I had a terrible time teaching JellyMan his math facts. First I tried silly songs. Then I tried bribery – “You tell me what 8×7 is, JellyMan, and I’ll give you this Hershey’s Kiss.” Then I tried flashcards. Then I added bribery to the flashcards. And then, in despair, I forced him to write each fact ten times. And I let him eat Kisses while he wrote them. Not my proudest parenting moment, let me tell you. And it was all for nothing, because he still didn’t know his math facts, and worse still, he was under the impression that math = chocolate.
Embarrassing fact: I never learned my math facts as a child. I didn’t learn them until I started drilling JellyMan!
So I bought Math-It, and I went with the timeless ”you will learn this and you will learn it right now or else” approach to teaching. Math-It is a little program designed to teach children their math facts and how to figure quickly and accurately. It’s supposed to be fun. It isn’t really, unless you’re the sort of person who thinks it’s fun to beat your own time record in anything from the 300 meter dash to how many boogers you can pick in 30 seconds. No matter, though. JellyMan knew his math facts cold inside a week, and that’s all I cared about. He could also add a page long column of six digit numbers quickly and accurately without having to count on his fingers. He could also double any number without thinking much about it and he could subtract any number from any other number without error. All this in a week! Anemone had the same success a few years later, only we were starting from scratch so it took her a normal school year to learn the material.

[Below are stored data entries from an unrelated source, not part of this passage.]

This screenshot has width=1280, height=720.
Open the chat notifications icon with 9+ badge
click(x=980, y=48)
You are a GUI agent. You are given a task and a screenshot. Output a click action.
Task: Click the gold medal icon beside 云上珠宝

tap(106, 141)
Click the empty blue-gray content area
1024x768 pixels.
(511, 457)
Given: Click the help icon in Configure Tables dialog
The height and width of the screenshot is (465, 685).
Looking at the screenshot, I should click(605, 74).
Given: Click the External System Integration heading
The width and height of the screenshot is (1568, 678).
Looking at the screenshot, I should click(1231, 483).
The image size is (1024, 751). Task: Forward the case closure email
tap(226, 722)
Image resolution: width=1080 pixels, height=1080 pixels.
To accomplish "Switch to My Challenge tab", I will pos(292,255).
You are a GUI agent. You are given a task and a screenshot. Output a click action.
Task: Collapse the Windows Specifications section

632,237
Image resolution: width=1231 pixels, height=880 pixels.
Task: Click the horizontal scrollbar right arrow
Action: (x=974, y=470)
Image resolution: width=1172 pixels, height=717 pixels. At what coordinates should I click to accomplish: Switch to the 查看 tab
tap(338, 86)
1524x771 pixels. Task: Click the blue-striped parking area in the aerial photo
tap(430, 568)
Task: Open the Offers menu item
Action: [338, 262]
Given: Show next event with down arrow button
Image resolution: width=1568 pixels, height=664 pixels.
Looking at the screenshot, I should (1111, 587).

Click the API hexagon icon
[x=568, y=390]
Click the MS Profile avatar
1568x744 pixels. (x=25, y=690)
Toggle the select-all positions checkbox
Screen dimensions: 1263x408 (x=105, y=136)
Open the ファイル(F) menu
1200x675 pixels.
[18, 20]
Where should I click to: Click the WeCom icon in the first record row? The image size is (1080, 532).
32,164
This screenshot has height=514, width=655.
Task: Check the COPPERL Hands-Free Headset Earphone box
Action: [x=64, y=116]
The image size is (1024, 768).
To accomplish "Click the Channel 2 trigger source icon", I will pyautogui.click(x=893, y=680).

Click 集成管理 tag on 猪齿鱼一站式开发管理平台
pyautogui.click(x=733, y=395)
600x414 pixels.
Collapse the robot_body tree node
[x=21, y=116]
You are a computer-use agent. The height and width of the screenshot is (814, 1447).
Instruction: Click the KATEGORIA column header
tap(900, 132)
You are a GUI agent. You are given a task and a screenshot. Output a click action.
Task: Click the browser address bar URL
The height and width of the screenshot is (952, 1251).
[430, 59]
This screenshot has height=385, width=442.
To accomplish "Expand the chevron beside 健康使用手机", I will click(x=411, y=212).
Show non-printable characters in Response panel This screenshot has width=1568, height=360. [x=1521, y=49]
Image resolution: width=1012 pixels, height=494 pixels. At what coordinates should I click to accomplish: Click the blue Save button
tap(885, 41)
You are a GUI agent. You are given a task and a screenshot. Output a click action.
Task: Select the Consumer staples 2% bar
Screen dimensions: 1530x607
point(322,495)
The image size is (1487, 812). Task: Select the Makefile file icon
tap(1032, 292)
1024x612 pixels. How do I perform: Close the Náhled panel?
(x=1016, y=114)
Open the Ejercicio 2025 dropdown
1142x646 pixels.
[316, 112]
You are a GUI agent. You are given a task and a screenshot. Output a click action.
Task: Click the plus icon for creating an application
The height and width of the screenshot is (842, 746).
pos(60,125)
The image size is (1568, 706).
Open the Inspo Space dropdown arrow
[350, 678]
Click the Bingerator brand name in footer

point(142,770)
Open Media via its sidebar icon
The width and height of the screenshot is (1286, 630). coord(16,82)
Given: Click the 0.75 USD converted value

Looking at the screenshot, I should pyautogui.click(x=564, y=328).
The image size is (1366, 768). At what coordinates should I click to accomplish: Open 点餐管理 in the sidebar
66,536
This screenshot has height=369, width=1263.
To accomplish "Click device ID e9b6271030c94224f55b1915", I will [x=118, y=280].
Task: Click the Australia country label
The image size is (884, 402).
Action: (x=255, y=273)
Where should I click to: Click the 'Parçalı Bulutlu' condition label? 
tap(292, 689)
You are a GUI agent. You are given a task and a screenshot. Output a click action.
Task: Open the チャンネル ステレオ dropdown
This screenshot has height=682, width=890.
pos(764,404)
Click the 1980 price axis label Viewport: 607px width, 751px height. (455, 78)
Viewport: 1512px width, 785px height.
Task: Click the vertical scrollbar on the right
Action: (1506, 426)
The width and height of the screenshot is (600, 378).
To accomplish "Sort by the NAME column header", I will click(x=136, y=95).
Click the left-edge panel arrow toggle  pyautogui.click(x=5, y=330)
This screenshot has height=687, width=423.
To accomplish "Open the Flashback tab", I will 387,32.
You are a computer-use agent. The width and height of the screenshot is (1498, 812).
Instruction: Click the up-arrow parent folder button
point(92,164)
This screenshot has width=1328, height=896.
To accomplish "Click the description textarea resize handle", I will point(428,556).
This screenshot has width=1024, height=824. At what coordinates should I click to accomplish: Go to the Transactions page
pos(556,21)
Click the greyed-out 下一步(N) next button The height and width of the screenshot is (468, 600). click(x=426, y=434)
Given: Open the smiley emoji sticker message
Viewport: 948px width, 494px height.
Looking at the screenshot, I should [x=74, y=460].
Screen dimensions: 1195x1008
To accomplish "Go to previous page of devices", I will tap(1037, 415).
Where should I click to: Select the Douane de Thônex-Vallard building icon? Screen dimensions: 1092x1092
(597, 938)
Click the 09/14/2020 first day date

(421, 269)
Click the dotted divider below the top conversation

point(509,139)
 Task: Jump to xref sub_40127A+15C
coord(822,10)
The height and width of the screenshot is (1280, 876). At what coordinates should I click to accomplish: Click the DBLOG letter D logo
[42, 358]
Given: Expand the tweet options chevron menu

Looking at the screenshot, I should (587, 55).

I bought the basic Math-It kit from the Elijah Company way back when. (They are no longer selling curriculum, but they still have a website with free homeschooling articles and inspirational home-business materials for purchase.) Basic Math-It comes with a guide book for use with Pre Math-It, Math-It, and Advanced Math-It, a booklet called “How Stevie Learned His Math” and three math fact card games called Addit, Dubblit, and Timzit. (Don’t ask about the spelling, because I just don’t know.) It also came with an audio cassette, but I don’t remember what is on it. I remember listening to it once and not particularly liking it, so I never used it again.
The above picture is of the Timzit game. The Addit and Dubblit games look much the same, so I won’t bother posting pictures of those. I have just one complaint about the materials - the little cards just don’t hold up to the abuse a couple of six and seven year olds can inflict on them. I was always having to replace cards. It would be much better if the cards were laminated. If I were going to buy this set again, I would laminate the cards myself right away.
I consider the real gem of this program to be the “How Stevie Learned His Math” booklet. It is written as if the instructor is speaking directly to a child, and it blew my little mind. So this is how my grandparents can figure so quickly in their heads! I chucked all the basic math I learned in elementary school and now I do it his way. It’s so much quicker and easier. The Guide Book is good, too – it sums up what kids “should” know by what grade up to grade 8, and serves as a quick refresher course for those of us who spaced out on math the first time around. (I’m betting there are a lot of us!) There aren’t any worksheets; if you want your child to practice on paper you’ll have to make your own. We frequently used a whiteboard.
I’ve hung onto Math-It over the years because I always planned on purchasing Advanced Math-It as a refresher course before starting algebra. I forgot, of course, and JellyMan has gone on to algebra without it, but he doesn’t seem to be suffering for it. I could go ahead and buy it and then take a Math-It vacation. I’m sure the kids would enjoy a week away from Saxon – I know I would.